ASSIGNED TASK: Show every line of the data that contains the string "agent".

MATERIALS PROVIDED:
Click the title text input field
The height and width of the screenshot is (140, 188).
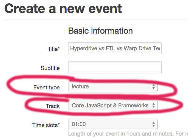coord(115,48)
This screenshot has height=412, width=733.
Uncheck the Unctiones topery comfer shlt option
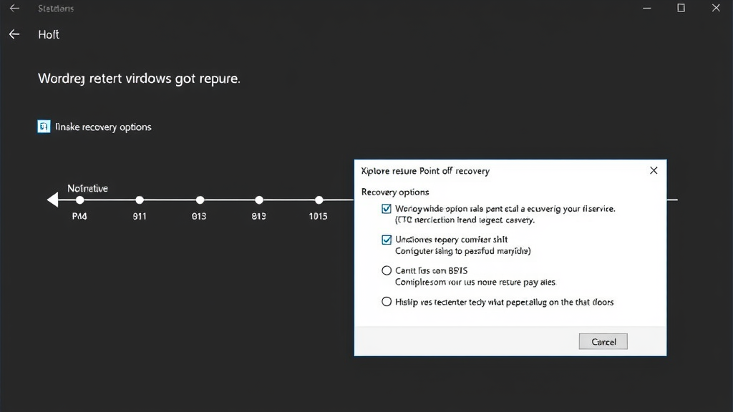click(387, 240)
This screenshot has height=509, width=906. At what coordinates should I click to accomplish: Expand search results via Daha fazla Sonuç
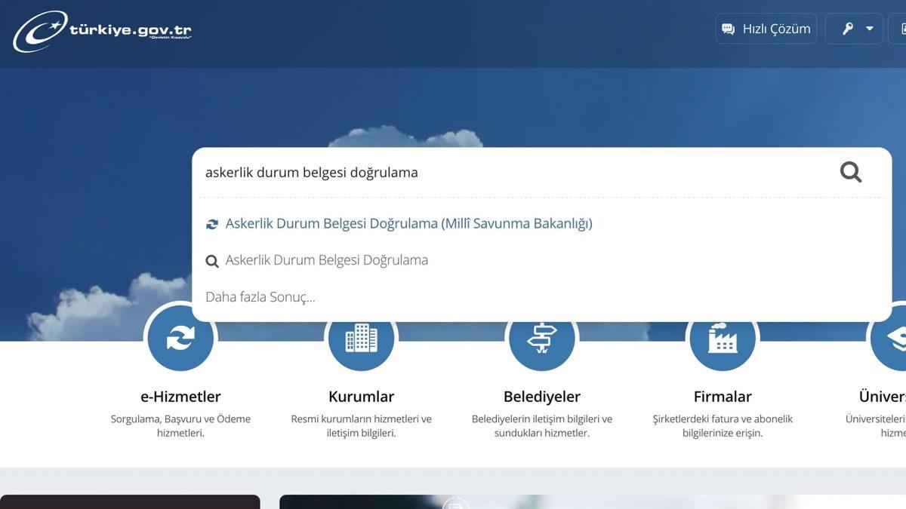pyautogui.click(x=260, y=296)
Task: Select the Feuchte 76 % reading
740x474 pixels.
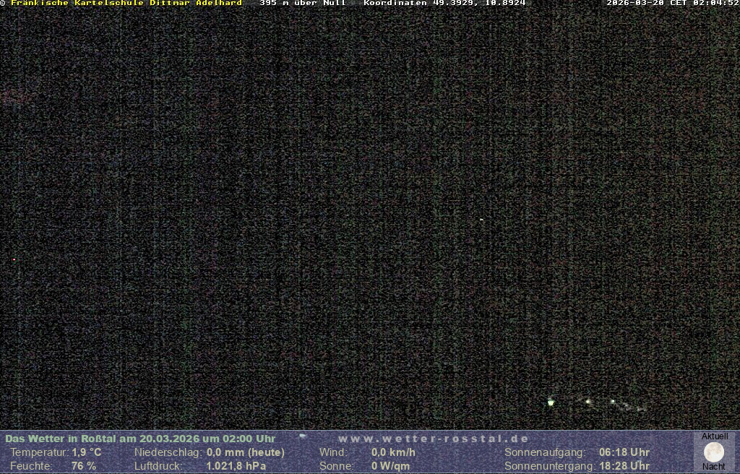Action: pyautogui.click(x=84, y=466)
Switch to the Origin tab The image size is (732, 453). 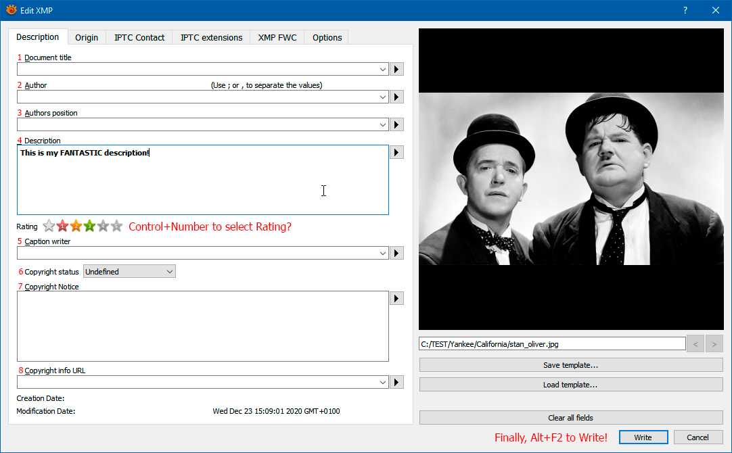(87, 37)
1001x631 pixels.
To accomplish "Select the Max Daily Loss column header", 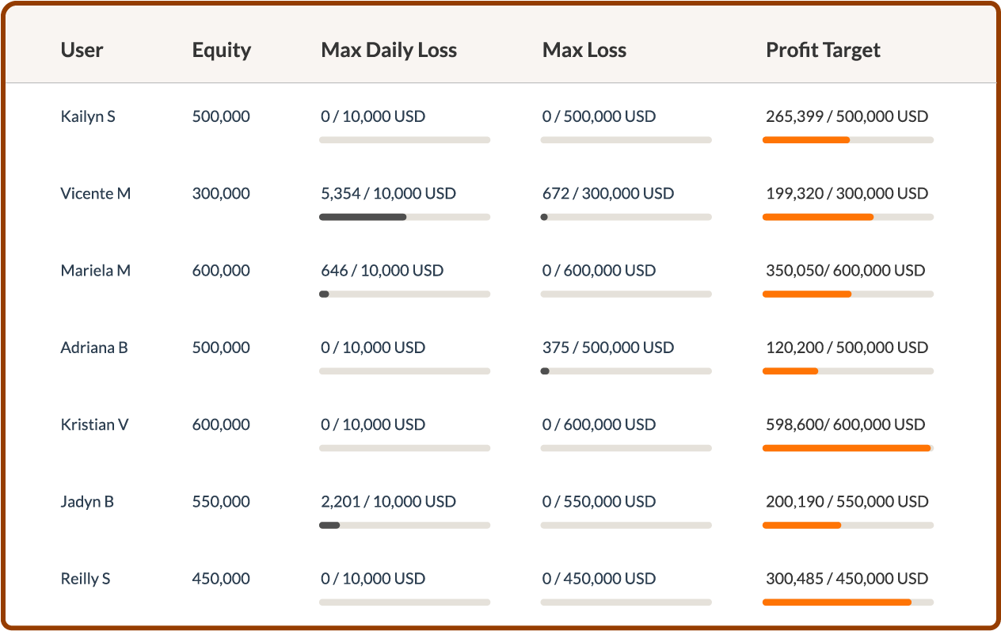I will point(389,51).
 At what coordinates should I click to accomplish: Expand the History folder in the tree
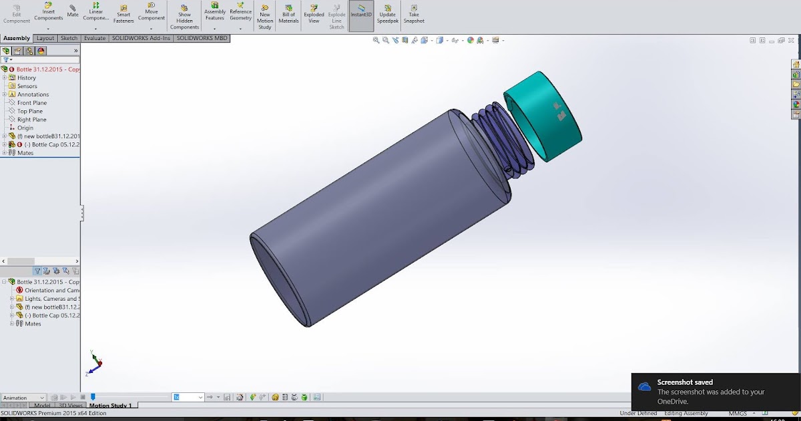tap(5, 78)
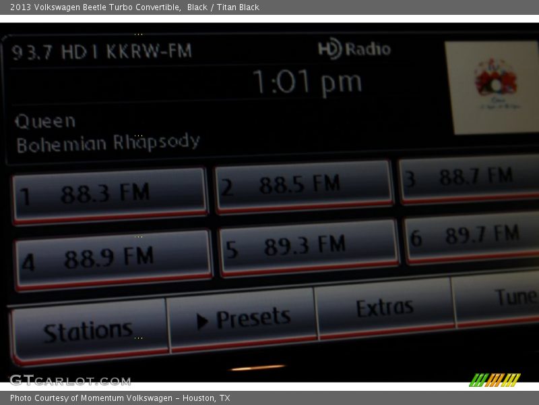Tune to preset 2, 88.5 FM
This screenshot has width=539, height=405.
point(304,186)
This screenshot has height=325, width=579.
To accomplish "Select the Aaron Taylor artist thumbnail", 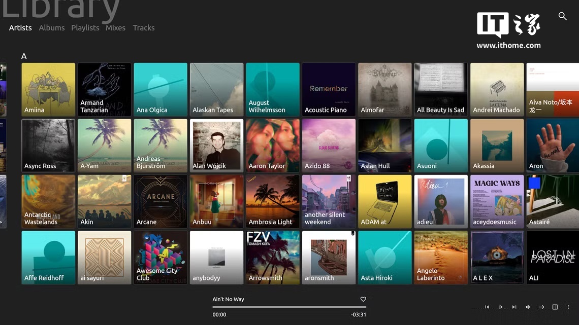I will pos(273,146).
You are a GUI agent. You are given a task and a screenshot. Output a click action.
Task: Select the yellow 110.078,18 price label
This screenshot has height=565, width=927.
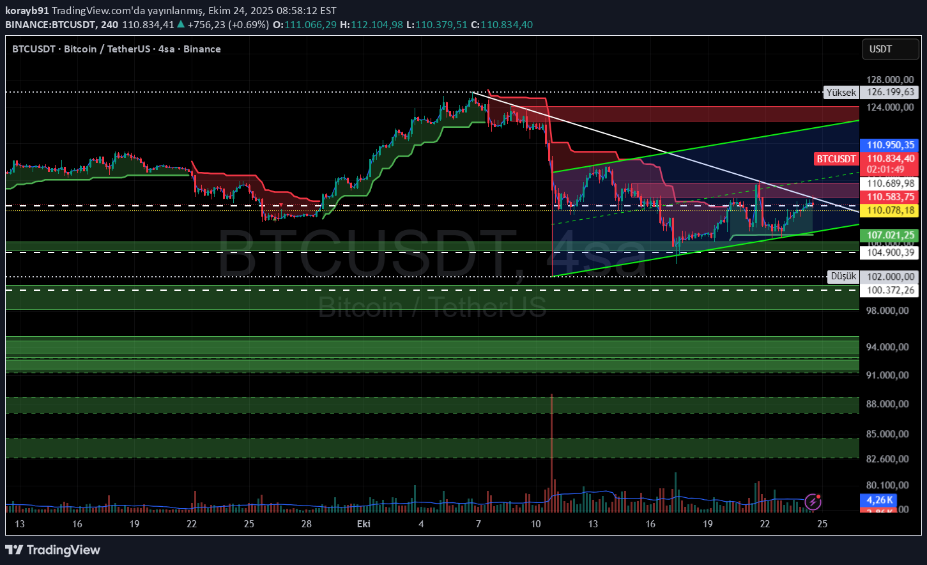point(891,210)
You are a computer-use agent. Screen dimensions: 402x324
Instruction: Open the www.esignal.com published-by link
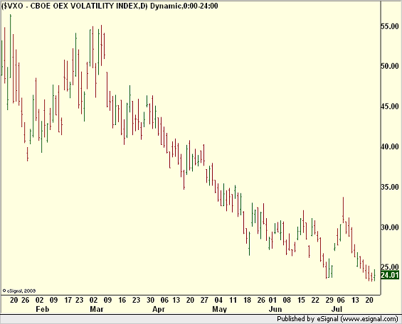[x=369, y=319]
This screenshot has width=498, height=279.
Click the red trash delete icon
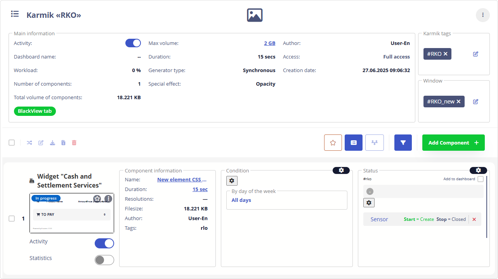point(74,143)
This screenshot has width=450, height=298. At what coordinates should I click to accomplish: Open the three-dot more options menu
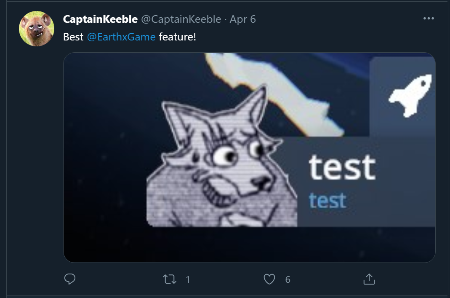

PROBLEM SOLUTION:
You are a GUI agent. You are given a task and a screenshot. Output a click action.
You are a computer-use agent. Screen dimensions: 402x324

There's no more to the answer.